- Requirements
Reproduce the rows starting at the line that contains "Task: Click the home location icon" and ending at the line that contains "(x=154, y=985)", switching "GUI agent" to "computer-use agent" and leaving everything else unchanged.

[BEGIN]

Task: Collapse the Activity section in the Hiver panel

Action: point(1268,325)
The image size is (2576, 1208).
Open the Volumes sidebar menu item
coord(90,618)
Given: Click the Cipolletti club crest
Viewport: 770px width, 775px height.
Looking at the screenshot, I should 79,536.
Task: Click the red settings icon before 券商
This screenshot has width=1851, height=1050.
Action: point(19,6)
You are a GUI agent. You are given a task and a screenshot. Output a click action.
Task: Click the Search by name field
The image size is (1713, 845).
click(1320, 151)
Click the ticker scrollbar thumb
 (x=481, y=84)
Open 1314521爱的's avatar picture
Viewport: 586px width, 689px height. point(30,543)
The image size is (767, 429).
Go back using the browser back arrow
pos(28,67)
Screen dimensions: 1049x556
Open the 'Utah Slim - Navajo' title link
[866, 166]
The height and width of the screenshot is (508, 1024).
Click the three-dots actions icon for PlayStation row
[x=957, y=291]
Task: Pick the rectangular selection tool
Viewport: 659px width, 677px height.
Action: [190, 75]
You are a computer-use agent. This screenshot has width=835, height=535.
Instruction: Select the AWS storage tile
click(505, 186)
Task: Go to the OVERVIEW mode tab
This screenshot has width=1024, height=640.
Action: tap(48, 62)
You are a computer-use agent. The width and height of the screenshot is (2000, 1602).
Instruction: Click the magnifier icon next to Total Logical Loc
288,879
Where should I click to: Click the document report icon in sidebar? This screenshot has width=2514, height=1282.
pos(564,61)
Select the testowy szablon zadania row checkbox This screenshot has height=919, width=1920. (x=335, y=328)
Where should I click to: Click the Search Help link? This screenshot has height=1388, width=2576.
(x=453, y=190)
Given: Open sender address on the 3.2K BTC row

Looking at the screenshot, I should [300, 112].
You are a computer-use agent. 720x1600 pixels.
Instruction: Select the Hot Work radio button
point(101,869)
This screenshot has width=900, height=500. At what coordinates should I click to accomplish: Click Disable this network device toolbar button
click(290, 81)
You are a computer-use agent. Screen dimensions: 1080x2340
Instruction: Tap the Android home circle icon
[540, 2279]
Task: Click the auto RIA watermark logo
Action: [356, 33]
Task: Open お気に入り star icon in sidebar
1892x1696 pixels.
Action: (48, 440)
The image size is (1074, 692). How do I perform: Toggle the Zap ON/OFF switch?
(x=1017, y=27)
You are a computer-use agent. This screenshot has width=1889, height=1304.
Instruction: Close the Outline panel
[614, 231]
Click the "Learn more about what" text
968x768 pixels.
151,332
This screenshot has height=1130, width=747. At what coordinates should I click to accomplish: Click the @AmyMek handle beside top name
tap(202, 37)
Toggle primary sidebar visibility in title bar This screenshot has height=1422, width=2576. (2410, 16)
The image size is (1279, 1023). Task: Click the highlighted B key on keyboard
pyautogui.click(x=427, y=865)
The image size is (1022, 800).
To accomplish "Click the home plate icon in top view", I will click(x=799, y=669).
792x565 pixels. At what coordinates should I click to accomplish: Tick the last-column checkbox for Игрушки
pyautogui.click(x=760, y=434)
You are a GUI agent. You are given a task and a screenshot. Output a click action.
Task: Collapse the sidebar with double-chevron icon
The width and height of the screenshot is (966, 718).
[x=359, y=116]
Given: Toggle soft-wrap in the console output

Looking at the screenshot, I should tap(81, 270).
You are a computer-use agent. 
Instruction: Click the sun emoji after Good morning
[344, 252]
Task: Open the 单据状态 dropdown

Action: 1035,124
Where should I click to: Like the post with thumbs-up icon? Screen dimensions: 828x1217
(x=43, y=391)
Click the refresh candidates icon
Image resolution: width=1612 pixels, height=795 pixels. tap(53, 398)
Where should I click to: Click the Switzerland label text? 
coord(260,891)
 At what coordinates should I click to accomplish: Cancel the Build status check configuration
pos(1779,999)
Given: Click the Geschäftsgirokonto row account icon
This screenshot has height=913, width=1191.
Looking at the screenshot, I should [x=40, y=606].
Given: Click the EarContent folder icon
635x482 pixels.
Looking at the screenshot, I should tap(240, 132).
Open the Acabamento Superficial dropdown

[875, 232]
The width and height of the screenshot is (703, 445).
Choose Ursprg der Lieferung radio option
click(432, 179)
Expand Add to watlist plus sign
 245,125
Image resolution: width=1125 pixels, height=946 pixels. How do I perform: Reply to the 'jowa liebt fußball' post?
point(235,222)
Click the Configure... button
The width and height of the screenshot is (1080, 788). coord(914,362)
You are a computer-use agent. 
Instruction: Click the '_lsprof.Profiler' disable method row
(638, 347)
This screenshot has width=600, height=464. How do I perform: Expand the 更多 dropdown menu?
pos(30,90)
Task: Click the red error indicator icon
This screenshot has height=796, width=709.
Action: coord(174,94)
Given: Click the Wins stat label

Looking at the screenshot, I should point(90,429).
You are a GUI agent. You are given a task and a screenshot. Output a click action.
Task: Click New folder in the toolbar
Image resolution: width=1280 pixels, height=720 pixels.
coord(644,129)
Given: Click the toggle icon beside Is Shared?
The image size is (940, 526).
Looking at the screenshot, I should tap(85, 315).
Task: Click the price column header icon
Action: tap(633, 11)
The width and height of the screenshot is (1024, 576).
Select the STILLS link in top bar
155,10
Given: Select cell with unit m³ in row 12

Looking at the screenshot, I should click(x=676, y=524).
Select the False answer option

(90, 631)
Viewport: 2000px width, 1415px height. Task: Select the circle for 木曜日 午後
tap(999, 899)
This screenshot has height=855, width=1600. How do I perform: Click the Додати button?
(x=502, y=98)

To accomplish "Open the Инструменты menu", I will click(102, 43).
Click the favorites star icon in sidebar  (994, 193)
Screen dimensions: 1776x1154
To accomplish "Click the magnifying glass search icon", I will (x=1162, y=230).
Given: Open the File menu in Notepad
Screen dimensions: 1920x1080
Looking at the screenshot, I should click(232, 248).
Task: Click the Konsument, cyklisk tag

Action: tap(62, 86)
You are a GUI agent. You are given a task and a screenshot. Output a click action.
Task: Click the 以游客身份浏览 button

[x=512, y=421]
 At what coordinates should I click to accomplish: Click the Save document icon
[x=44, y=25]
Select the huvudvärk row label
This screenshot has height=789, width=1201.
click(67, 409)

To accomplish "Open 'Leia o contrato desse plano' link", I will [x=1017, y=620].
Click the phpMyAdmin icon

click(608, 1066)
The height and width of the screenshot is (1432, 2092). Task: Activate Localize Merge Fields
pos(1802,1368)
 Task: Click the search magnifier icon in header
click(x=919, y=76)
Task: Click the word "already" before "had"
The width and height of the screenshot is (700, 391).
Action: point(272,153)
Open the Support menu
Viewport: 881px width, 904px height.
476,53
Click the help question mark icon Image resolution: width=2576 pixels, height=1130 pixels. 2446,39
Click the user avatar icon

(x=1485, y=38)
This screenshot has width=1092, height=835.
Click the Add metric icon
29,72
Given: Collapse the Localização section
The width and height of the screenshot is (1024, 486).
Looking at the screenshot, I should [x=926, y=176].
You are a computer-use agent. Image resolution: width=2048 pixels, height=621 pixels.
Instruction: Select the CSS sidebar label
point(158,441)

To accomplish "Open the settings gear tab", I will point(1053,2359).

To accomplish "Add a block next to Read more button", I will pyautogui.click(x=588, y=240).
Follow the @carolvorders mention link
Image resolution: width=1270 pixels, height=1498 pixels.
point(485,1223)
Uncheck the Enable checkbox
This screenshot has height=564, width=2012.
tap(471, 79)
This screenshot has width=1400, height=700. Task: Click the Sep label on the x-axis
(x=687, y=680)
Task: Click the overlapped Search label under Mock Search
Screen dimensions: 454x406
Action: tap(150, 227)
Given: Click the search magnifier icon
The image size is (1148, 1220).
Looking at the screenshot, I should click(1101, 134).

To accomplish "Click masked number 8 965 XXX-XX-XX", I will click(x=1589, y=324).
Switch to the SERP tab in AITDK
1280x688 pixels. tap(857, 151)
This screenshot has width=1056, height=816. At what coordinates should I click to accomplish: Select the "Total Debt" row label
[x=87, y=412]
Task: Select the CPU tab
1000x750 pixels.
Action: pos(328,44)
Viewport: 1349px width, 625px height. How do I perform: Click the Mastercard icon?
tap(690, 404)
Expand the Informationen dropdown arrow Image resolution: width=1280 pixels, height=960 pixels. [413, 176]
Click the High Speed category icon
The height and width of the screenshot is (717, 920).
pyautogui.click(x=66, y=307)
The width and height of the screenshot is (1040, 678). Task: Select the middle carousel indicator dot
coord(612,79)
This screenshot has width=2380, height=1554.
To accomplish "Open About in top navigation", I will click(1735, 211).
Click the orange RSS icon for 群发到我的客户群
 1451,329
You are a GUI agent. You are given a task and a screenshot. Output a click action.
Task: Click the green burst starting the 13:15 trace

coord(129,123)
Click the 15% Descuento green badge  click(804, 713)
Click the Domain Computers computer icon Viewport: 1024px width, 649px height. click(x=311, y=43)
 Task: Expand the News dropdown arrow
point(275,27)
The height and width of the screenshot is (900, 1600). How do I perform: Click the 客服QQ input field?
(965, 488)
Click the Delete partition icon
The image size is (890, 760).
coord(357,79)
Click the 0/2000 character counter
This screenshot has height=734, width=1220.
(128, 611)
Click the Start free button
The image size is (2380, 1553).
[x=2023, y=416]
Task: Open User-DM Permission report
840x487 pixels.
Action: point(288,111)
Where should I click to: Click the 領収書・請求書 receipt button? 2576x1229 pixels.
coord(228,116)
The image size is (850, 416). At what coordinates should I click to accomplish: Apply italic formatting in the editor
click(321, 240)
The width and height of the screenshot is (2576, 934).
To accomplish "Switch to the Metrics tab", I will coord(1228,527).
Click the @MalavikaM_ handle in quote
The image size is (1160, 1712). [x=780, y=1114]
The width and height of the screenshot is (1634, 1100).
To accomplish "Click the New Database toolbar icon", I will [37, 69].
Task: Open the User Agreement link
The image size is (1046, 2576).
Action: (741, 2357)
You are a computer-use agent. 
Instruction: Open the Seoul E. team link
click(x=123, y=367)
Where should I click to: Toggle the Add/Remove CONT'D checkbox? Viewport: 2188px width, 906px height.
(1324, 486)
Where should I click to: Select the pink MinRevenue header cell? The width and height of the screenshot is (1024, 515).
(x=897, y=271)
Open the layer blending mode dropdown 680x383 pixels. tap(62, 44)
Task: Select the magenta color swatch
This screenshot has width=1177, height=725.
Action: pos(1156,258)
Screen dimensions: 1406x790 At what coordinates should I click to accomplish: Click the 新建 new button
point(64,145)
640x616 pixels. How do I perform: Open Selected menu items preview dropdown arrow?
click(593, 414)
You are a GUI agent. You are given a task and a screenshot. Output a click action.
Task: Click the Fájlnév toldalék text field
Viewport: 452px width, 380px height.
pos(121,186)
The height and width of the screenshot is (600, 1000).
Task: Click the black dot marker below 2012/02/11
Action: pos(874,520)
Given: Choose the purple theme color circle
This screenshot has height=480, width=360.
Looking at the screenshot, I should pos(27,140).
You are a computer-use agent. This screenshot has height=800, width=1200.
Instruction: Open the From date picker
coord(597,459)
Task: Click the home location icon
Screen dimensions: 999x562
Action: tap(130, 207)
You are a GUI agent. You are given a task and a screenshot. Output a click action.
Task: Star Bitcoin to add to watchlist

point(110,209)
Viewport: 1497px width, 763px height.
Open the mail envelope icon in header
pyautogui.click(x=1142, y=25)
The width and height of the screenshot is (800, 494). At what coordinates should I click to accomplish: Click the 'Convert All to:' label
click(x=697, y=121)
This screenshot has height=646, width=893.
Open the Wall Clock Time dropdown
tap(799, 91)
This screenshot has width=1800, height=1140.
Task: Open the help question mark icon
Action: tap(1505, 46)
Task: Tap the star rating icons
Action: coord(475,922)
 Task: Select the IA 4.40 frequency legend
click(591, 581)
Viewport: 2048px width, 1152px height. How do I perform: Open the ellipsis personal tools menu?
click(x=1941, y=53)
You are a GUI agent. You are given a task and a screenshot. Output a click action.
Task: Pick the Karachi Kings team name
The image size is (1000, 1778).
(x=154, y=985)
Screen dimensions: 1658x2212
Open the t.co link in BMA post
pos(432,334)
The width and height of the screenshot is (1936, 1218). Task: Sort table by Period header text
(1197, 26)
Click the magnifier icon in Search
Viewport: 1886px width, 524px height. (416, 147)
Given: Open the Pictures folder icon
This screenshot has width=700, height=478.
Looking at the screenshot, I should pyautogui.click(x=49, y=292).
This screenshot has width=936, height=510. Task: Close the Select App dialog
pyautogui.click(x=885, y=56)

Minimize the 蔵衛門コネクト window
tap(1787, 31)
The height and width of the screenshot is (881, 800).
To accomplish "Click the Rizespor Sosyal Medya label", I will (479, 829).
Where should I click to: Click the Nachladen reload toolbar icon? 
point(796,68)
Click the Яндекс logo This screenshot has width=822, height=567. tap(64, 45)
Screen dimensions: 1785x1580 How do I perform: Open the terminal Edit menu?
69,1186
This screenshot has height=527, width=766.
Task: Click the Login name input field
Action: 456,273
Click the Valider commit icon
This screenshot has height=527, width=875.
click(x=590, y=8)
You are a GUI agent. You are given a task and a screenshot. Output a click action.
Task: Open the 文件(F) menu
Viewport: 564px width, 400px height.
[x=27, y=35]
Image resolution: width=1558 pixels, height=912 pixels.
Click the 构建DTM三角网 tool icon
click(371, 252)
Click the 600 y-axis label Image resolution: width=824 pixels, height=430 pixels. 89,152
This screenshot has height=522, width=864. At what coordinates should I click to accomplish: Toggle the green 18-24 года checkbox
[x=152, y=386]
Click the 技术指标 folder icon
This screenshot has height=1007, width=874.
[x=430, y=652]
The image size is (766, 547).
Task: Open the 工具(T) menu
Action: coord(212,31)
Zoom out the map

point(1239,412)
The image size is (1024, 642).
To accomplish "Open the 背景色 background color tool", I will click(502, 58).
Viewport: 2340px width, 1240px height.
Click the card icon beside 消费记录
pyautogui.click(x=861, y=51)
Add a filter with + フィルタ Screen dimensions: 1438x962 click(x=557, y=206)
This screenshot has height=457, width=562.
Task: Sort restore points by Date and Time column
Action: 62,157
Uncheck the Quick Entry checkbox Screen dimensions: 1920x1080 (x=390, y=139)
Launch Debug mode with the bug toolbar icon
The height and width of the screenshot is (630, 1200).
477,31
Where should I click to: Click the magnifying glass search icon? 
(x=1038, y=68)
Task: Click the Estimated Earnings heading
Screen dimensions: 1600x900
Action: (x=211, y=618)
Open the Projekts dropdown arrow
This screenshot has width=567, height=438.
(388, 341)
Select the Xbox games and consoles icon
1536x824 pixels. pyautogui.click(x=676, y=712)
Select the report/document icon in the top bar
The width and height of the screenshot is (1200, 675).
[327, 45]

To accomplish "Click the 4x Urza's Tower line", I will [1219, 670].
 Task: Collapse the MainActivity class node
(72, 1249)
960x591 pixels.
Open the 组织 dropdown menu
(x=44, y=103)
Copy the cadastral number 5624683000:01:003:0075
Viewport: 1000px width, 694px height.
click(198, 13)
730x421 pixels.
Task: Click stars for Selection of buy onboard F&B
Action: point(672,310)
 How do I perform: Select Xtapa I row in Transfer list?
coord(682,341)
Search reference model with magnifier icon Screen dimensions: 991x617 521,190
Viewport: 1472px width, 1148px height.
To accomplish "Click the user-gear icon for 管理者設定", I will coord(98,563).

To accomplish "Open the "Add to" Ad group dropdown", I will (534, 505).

[END]

- The solution
Task: Click the home location icon
Screen dimensions: 999x562
Action: tap(130, 207)
You are a computer-use agent. You are given a task and a screenshot. Output a click action.
Task: Star Bitcoin to add to watchlist

point(110,209)
Viewport: 1497px width, 763px height.
Open the mail envelope icon in header
pyautogui.click(x=1142, y=25)
The width and height of the screenshot is (800, 494). At what coordinates should I click to accomplish: Click the 'Convert All to:' label
click(x=697, y=121)
This screenshot has height=646, width=893.
Open the Wall Clock Time dropdown
tap(799, 91)
This screenshot has width=1800, height=1140.
Task: Open the help question mark icon
Action: tap(1505, 46)
Task: Tap the star rating icons
Action: coord(475,922)
 Task: Select the IA 4.40 frequency legend
click(591, 581)
Viewport: 2048px width, 1152px height. How do I perform: Open the ellipsis personal tools menu?
click(x=1941, y=53)
You are a computer-use agent. You are given a task and a screenshot. Output a click action.
Task: Pick the Karachi Kings team name
The image size is (1000, 1778).
(x=154, y=985)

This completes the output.